◆ **Source material**
----------------

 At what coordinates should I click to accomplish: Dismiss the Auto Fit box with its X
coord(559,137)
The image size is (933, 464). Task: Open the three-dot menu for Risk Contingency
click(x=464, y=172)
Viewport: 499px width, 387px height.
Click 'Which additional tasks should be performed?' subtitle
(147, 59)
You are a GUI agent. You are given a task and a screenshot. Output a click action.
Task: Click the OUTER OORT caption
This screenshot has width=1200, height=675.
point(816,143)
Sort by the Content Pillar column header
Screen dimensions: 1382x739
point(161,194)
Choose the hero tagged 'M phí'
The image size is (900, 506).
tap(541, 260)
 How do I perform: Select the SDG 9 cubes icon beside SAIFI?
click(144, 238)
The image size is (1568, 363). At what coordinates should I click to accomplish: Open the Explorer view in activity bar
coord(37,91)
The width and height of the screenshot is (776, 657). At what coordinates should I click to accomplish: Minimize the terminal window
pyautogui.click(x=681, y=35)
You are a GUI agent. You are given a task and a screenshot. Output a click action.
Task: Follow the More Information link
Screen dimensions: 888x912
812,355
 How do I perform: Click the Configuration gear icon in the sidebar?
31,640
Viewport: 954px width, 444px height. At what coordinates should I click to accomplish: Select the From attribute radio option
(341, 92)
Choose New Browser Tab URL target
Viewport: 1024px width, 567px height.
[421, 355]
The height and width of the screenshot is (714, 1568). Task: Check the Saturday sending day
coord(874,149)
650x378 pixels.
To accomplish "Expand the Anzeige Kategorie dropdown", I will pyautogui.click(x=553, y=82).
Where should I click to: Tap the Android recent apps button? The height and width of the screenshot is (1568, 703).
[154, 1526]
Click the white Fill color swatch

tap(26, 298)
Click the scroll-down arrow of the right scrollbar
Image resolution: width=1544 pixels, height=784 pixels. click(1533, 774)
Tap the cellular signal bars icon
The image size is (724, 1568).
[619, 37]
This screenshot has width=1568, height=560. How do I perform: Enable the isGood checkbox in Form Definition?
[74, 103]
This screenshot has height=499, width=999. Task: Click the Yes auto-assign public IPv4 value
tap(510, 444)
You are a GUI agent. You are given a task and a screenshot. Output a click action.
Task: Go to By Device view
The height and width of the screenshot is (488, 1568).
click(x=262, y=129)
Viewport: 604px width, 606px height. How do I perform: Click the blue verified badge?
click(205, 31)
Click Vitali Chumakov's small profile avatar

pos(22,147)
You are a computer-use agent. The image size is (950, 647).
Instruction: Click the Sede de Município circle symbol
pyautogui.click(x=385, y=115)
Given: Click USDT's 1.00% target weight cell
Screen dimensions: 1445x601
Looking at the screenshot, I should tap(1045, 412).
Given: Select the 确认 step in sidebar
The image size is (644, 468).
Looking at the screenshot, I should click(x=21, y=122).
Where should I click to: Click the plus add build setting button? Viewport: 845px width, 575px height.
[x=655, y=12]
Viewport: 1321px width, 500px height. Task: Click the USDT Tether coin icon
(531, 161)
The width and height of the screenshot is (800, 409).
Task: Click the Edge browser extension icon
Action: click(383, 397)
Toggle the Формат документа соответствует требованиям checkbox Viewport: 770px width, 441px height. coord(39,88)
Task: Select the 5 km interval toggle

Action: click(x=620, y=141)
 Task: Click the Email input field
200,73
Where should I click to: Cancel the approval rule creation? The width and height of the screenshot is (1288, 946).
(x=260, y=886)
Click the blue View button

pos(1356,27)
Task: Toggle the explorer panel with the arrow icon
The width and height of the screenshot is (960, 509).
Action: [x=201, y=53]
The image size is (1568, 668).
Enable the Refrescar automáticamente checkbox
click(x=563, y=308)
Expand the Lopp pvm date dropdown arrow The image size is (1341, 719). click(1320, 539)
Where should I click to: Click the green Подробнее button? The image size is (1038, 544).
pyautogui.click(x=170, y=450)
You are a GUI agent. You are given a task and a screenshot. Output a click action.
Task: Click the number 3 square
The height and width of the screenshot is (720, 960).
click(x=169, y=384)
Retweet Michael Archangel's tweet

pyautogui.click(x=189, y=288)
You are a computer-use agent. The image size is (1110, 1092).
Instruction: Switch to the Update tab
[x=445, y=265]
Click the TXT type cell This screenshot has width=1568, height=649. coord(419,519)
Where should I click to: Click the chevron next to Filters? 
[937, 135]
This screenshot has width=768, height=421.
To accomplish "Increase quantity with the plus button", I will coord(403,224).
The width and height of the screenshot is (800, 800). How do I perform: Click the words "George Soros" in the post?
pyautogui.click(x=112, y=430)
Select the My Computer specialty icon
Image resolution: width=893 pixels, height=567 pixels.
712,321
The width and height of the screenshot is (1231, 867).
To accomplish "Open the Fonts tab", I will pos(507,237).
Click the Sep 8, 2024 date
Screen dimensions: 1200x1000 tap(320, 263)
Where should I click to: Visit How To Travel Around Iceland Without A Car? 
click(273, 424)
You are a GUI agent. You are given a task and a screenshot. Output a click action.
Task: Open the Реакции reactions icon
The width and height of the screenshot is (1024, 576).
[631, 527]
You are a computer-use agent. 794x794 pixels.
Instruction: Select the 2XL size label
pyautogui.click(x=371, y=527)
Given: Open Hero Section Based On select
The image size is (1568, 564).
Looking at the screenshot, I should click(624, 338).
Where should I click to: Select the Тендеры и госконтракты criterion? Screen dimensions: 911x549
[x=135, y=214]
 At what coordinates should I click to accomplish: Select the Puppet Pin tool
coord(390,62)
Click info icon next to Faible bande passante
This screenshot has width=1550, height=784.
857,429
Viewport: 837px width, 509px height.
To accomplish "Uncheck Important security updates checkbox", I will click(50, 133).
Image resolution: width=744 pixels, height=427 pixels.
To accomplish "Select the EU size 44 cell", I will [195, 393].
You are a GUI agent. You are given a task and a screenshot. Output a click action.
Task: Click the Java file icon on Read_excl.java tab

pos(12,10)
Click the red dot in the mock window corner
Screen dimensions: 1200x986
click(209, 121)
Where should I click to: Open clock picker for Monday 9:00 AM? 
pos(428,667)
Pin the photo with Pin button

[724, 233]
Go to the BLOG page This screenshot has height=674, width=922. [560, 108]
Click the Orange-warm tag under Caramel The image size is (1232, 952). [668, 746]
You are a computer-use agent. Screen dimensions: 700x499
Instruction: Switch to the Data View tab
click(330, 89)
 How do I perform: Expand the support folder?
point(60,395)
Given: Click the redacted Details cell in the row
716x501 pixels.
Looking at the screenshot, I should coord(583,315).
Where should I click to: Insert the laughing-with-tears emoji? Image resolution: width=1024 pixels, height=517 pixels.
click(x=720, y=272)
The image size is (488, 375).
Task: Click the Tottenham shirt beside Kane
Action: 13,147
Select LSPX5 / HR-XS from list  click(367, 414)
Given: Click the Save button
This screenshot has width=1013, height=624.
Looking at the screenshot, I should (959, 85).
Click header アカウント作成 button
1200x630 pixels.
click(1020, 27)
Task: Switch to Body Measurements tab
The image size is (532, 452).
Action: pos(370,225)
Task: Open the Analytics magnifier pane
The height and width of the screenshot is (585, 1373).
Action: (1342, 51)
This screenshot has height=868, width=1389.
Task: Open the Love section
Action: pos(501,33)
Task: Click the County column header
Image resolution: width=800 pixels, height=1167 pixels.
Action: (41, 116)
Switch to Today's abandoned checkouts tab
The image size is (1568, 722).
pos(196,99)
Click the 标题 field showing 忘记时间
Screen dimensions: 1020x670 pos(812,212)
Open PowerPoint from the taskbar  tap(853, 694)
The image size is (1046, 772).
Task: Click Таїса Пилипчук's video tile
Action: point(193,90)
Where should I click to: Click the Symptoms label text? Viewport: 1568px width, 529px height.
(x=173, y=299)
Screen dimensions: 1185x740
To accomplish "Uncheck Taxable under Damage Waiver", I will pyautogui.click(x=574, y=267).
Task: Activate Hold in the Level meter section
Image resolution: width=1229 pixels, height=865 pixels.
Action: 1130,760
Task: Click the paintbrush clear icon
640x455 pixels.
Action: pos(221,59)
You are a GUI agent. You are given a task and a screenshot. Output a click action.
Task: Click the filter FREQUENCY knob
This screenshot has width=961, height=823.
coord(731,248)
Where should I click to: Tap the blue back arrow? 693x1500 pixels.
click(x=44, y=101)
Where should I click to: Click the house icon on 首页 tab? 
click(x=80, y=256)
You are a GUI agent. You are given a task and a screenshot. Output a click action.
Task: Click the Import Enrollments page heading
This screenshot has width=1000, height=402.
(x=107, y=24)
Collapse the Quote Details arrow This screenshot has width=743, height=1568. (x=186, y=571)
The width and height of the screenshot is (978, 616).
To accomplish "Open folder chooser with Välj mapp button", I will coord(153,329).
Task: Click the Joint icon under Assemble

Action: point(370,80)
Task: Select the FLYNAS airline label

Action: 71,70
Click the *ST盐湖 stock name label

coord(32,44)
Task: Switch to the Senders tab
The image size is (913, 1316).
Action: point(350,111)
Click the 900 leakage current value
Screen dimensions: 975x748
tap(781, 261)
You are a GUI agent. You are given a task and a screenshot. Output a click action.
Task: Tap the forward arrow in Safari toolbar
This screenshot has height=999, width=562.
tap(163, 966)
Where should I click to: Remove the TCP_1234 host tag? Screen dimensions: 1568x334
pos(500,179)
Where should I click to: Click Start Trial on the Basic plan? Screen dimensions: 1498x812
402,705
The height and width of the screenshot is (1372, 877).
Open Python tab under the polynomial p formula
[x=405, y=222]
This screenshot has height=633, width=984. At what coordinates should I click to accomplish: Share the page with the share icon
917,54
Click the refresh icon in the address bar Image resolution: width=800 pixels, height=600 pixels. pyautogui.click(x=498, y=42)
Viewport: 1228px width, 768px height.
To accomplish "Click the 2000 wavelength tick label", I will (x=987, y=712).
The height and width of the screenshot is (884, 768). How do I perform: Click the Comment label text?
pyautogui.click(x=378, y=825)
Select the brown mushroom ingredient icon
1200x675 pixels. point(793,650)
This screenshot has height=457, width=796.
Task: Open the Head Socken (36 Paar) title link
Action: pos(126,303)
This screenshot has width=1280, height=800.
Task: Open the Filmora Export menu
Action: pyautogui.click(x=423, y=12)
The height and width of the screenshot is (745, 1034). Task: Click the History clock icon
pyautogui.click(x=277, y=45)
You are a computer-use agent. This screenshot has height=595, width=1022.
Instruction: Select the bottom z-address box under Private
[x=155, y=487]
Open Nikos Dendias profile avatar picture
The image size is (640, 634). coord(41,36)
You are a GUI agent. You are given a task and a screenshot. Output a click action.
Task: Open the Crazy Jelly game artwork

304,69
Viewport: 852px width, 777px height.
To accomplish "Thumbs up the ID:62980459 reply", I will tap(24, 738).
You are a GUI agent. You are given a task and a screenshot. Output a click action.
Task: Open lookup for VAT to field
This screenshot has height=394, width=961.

----------------

Starting with the line above that holds "Viewport: 499px width, 387px height." and stopping with the line that holds "Sort by the Content Pillar column header", reproduce each line exactly, omitting all other lines.

◆ **The completed task**
Viewport: 499px width, 387px height.
Click 'Which additional tasks should be performed?' subtitle
(147, 59)
You are a GUI agent. You are given a task and a screenshot. Output a click action.
Task: Click the OUTER OORT caption
This screenshot has width=1200, height=675.
point(816,143)
Sort by the Content Pillar column header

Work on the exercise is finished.